#### SUPPLIED PASSAGE
+--

The near differentials to be named for SD are difficult as almost all the shoulder pathologies are associated with some degree of dyskinesis and pain. The most frequent pathologies that are accompanied with SD are acromioclavicular instability, shoulder impingement, rotator cuff trauma, glenoid labrum injuries, and clavicle fracture. Some neurological disorders may pose similar presentations. Thus, an ideal testing sequence and careful diagnosis may be needed for SD. The physical examination manoeuvres are often performed to diagnose SD. These include the scapular assistance test (SAT), scapular retraction test (SRT), lateral scapular slide test (LSST), isometric scapular pinch test, and the wall pushup test. It must be emphasized that, it is critical to assess a patient’s baseline active ROM and pain levels prior to starting the SAT test. Following the baseline assessment, scapular kinematics is assisted by manually providing the scapula with upward rotation while the patient elevates the upper extremity. A positive test must be noted when there is an increased ROM or reduced pain.

The recent evidence in this area had pointed to re-testing and re-consideration of treatment modalities. The evidence-based reviews suggest an algorithm consisting of 3 stages for qualitative assessment of SD. The first is to demonstrate the presence or absence of dyskinesis, using the scapular dyskinesis test.The second is to validate the relationship between the observed dyskinesis and the clinical symptoms using the corrective manoeuvres, the Scapular Assistance Test, and the Scapular Retraction Test. The third is the assessment of the potential causative factors, using a step-wise evaluation process and standard testing.

Considering the intervention, they must be aimed at reducing posterior capsule and pectoralis minor restriction simultaneously restoring periscapular balance through exercises. This must also promote early and increased serratus anterior, lower and middle trapezius activation while minimizing upper trapezius activity. The standard of care for the management of SD is conservative interventions aimed at optimizing scapular kinematics, and surgical intervention is only considered in the presence of concomitant pathology that demands surgery. Conservative treatment can be divided into two subcategories, namely - exercises aimed at improving flexibility, and those focused on increasing scapular stabilization. Combining these two approaches leads to decreased scapular traction and optimizes scapular kinematics. The broad segment of the so-described treatment falls under ‘Rehabilitation of musculature’. This may be given under 3 stages namely, a) active conscious control, b) strength and control for daily activities, and 3) control in athletic performance. The average prescribed duration of such programs is 12 weeks with satisfactory functional outcomes. However, the volleyball players or athletes may need longer programs up to 3 months.

To conclude, SD is a motion and position associated with various shoulder pathologies. Due to significant variation in clinical classifications and dearth of standardized diagnostic methods, it remains difficult to evaluate SD in the clinical setting. The gold standard for treatment is targeted physical therapy which may be given as per standard protocols and based on the necessity of the patient.

+--

#### DATASET EXTRACT
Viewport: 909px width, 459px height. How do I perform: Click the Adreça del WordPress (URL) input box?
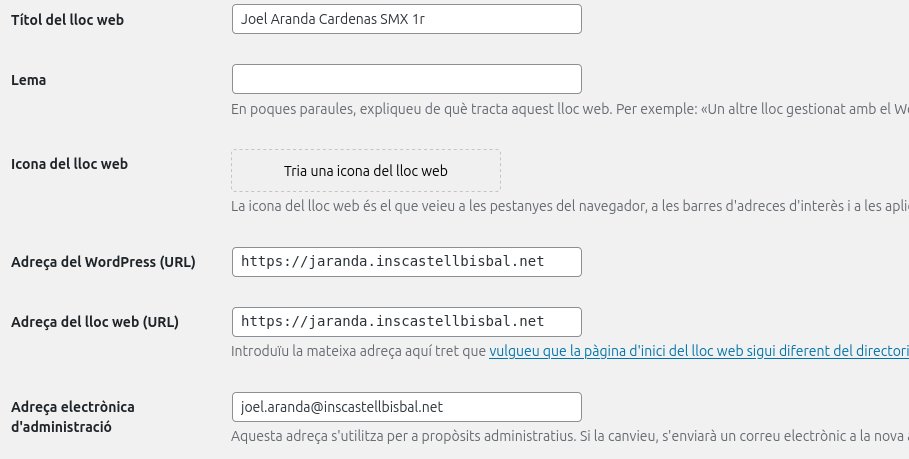point(406,262)
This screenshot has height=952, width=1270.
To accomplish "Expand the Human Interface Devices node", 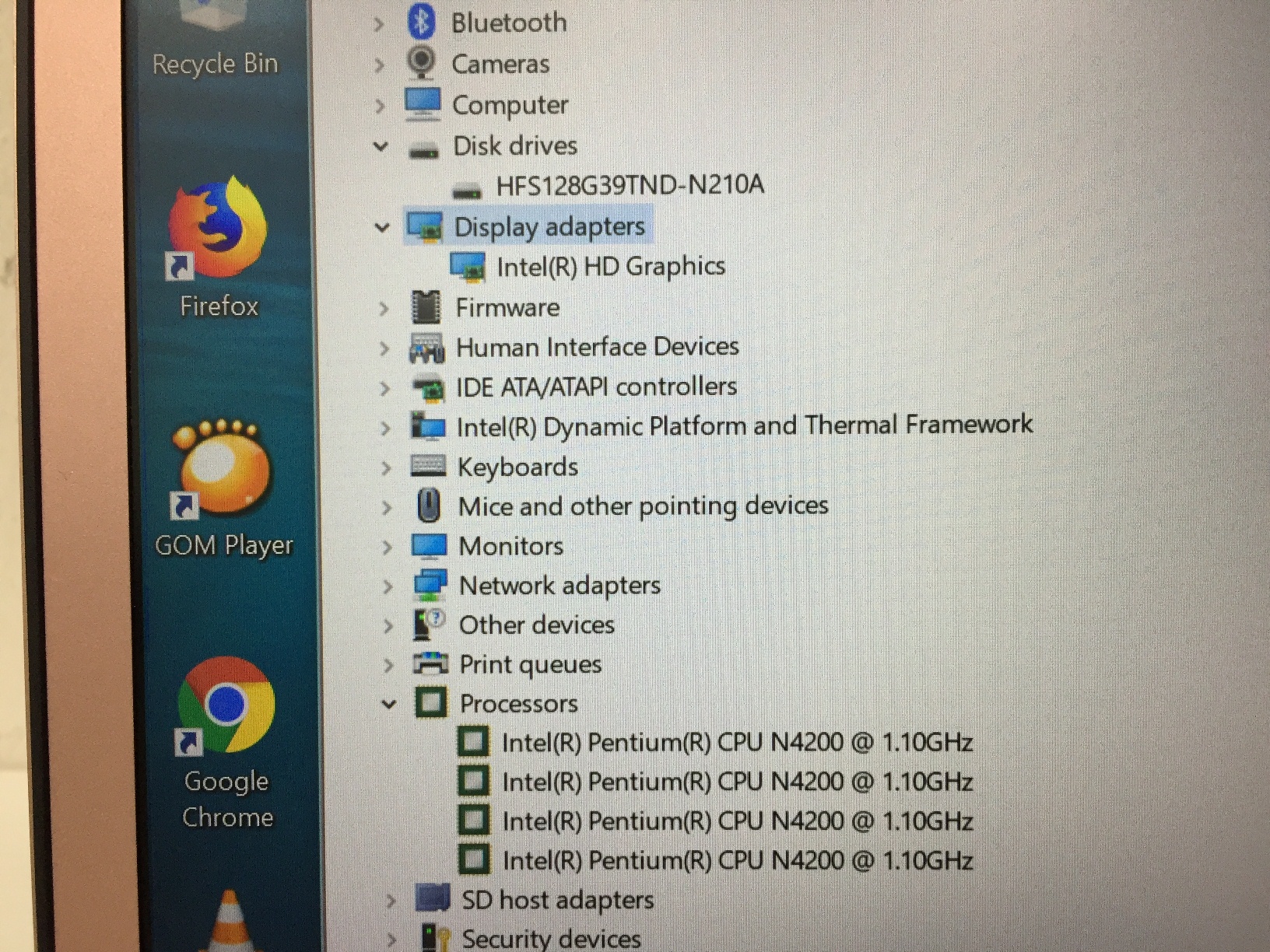I will [x=384, y=348].
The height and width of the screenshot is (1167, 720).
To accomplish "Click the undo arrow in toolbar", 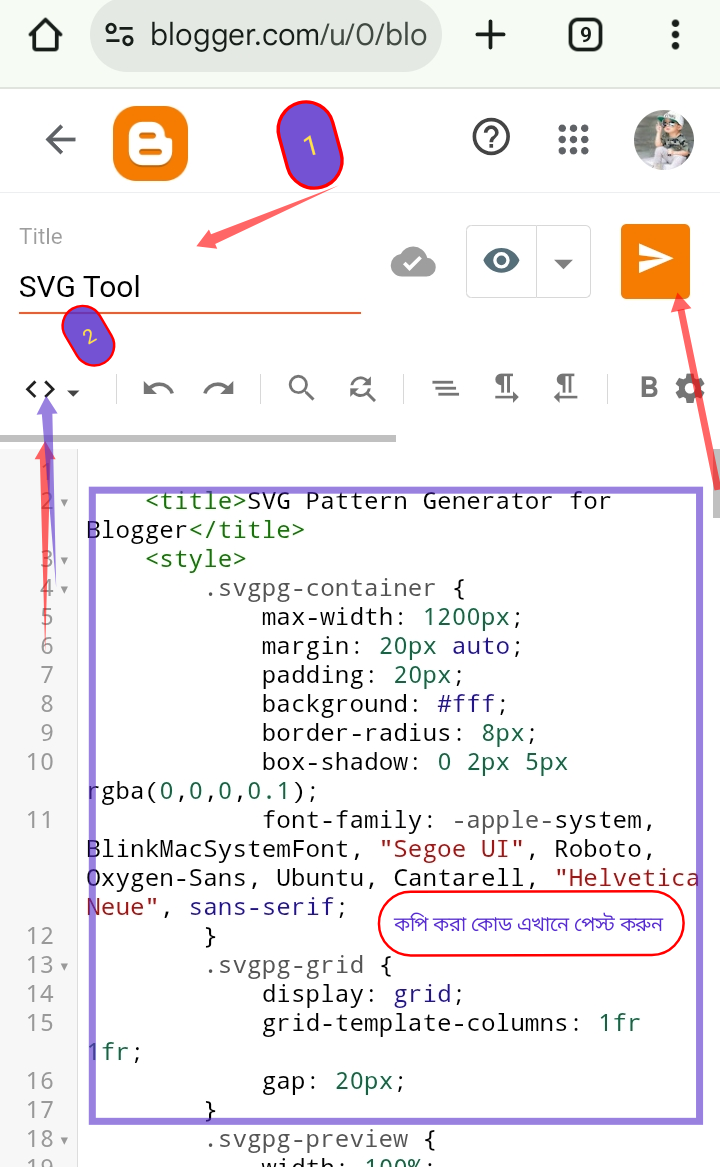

+--

#### PROBLEM TO SOLVE
Copy the part of the scapular dyskinesis passage from "The recent evidence" up to and including "and standard testing.", word for word. The entries are separate material and have no connection to the scapular dyskinesis passage.

#### EXERCISE RESULT
The recent evidence in this area had pointed to re-testing and re-consideration of treatment modalities. The evidence-based reviews suggest an algorithm consisting of 3 stages for qualitative assessment of SD. The first is to demonstrate the presence or absence of dyskinesis, using the scapular dyskinesis test.The second is to validate the relationship between the observed dyskinesis and the clinical symptoms using the corrective manoeuvres, the Scapular Assistance Test, and the Scapular Retraction Test. The third is the assessment of the potential causative factors, using a step-wise evaluation process and standard testing.